## Task goal
The lines from the one containing "Click the 'Storm: 33W' text" through the end of the entries are what to output; reproduce them exactly and add nothing.

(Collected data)
[Start of Attachment]
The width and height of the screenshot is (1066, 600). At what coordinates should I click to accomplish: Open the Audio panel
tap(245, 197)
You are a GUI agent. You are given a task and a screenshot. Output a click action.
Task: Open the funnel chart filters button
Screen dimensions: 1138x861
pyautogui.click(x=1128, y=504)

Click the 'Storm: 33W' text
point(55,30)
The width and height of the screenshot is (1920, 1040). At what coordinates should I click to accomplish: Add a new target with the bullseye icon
[End of Attachment]
## Your response
Click the 'Storm: 33W' text
point(55,30)
The width and height of the screenshot is (1920, 1040). At what coordinates should I click to accomplish: Add a new target with the bullseye icon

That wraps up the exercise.